• To do:
Check every line in the records below for the word "computer" and report how many have it, nothing more.

• Records supplied:
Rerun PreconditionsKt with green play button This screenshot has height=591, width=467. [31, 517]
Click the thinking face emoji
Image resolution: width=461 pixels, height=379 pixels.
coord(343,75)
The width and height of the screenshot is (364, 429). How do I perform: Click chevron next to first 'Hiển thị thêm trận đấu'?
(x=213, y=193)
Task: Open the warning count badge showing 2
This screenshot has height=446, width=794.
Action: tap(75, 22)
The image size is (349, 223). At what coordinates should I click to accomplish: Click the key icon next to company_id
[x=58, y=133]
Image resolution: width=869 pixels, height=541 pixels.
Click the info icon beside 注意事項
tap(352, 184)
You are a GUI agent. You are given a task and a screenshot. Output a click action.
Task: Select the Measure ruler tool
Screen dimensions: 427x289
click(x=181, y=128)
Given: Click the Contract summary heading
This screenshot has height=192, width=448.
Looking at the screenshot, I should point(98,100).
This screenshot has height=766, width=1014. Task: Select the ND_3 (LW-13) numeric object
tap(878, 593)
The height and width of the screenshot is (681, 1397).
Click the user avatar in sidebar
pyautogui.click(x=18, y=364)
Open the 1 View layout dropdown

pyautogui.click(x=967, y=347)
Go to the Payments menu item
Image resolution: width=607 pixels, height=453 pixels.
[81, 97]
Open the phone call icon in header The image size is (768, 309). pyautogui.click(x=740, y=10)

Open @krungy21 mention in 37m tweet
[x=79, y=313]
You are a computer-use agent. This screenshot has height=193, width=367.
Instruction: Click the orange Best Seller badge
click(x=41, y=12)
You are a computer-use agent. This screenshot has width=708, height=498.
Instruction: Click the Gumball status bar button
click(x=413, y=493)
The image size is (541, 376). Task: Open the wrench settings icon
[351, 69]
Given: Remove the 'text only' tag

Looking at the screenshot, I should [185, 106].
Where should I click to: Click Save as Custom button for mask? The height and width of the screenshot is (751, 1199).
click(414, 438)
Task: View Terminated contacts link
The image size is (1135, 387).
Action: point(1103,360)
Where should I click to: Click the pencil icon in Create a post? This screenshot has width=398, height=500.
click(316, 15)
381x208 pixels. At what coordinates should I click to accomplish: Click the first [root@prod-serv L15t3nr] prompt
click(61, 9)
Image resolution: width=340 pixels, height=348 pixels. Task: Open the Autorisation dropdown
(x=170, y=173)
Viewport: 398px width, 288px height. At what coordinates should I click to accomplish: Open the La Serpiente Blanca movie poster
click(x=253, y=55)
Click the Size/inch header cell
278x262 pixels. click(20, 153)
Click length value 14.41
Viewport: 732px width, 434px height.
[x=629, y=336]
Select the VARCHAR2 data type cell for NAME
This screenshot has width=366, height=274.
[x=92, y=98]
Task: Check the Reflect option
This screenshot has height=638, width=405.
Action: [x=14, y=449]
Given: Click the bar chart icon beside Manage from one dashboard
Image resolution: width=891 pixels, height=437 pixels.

• Response:
2